Un totalitario, machista y racista como todos ellos, está al frente del país más poblado. La etnia han, que lleva miles de años eliminando otros grupos raciales en China, representa el 17% de la población del planeta, aunque su peso tiende a bajar por su relativa menor tasa de fecundidad. Bajo el mando absoluto de Xi Jinping intentarán ser la primera potencia y dominar el mundo. Está decidido a ejercer un completo control de la vida y obra de sus súbditos. Quiere someter más la economía, que creció de forma sostenida desde la apertura que promovió Deng Xiaoping en los 80, tras la muerte de Mao. No le será fácil reproducir en ese campo la centralización total de tiempos del “gran timonel”, ni creo que lo intente, es ya demasiado complejo. Cada vez que interfiere, limitando los criterios técnicos de subordinados mejor preparados que él, reduce el crecimiento, como ocurre ahora en medio del estallido de una burbuja inmobiliaria y de la política de contagio cero ante rebrotes de covid.

Su voluntad de dominar todas las variables de China acabará por frenar su desarrollo y limitar sus ambiciones de liderazgo internacional. Mientras tanto, dispone de muchos recursos y creciente capacidad militar. Si se siente débil se volverá más peligroso, como le ocurre a Putin. Que se preparen los miembros de su raza que viven en democracia en la vecina Taiwan, va a ir a por ellos. Son un desafío a su dominio y un mal ejemplo para los continentales, pues demuestran que los chinos viven mejor en democracia, como el resto de los humanos.

Prueba de su temor visceral a los efectos de la libertad es la colección de “comisarías” que ha desplegado por el extranjero, sobre todo en Europa, para vigilar lo que hacen los de su raza fuera de China, una medida denunciada recientemente por una ONG, Safeguards Defenders, asentada en España. El control es la obsesión de Xi. La democracia, la igualdad de derechos y oportunidades por encima de consideraciones étnicas o de género, la libre expresión, son sus auténticos enemigos, no “los valores occidentales”, que muchos echan aún de menos en Hong Kong, a pesar de la represión y el lavado de cerebro que se les aplica desde que fueron reintegrados a la madre patria en 1997. Una receta que quiere extender a la isla que se llamaba Formosa en tiempos de dominio portugués.
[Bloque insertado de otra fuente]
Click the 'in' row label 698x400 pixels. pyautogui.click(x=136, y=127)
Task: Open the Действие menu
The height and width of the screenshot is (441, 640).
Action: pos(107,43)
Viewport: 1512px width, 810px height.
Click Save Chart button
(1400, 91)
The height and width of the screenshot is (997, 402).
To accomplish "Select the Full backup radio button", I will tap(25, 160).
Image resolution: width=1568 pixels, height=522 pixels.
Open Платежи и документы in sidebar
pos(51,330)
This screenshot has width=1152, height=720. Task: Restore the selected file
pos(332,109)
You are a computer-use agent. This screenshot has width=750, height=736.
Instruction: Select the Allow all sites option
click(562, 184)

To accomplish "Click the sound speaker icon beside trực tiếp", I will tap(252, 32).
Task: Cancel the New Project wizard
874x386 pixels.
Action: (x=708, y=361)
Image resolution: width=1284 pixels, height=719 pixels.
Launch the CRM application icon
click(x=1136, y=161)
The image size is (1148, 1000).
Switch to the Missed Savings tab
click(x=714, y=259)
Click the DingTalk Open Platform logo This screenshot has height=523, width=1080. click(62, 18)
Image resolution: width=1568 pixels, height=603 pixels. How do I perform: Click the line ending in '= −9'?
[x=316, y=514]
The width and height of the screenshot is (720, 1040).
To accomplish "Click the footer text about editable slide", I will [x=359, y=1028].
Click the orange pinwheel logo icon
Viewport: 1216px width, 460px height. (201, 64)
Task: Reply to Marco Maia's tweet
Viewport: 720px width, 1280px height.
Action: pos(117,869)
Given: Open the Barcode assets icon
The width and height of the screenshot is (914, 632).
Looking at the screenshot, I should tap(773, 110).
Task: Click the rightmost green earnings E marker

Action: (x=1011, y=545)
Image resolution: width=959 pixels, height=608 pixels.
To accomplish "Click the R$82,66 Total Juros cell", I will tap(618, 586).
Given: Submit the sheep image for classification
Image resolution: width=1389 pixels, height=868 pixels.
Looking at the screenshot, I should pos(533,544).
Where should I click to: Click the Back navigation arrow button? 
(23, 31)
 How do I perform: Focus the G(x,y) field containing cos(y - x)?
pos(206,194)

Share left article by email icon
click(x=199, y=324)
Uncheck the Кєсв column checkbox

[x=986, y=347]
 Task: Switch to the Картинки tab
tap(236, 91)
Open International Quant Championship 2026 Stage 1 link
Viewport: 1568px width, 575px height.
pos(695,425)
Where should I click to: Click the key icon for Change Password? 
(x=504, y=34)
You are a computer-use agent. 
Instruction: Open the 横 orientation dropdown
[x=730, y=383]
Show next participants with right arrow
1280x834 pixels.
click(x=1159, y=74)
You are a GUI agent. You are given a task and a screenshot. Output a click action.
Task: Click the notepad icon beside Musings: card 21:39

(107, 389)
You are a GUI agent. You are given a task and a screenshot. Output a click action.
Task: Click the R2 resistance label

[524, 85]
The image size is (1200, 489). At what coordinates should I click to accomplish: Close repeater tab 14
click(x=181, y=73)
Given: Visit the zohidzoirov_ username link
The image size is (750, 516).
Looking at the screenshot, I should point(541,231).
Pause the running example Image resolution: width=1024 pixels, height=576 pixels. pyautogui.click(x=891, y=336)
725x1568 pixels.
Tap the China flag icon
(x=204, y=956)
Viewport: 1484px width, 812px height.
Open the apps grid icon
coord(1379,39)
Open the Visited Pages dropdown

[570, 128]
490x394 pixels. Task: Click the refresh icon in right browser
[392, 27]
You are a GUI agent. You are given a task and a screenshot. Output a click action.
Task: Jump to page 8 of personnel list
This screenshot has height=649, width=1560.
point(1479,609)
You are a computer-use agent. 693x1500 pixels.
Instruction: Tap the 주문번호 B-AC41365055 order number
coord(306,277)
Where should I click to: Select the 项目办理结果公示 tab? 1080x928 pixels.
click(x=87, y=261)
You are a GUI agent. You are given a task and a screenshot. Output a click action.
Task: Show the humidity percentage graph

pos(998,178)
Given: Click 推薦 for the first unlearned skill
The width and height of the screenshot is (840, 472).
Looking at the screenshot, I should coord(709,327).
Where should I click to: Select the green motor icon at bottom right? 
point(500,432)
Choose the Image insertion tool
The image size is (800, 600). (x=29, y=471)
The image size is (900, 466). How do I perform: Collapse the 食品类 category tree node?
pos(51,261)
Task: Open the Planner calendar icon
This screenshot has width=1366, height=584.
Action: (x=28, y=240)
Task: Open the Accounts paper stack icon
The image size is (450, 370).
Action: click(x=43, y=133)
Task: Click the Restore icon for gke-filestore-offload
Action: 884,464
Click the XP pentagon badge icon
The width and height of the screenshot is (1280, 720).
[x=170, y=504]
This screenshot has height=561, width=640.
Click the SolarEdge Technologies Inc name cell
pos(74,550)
Mi ensayo advierte de la amenaza que representan para el futuro de la Humanidad los grandes estados nación sin tradición democrática, dirigidos por líderes neofascistas, que tienden a expansionarse anexionando territorios vecinos. Su historia es la de los imperios terrestres, cuya desaparición siempre ha costado guerras. Lo peor es que, desde hace casi 80 años, disponemos, por primera vez, de armas capaces de terminar con la vida humana. En el libro se argumenta que Rusia y China, bajo el mando casi absoluto de Vladimir Putin y Xi Jinping, son el mayor peligro colectivo. Lo estamos viendo. No podemos permitir que su presión nos haga bajar la guardia en el respeto a las libertades, como algunas tendencias apuntan en los países democráticos. Es lo que desean los totalitarios porque así ven justificada su ética política: practicar el poder absoluto.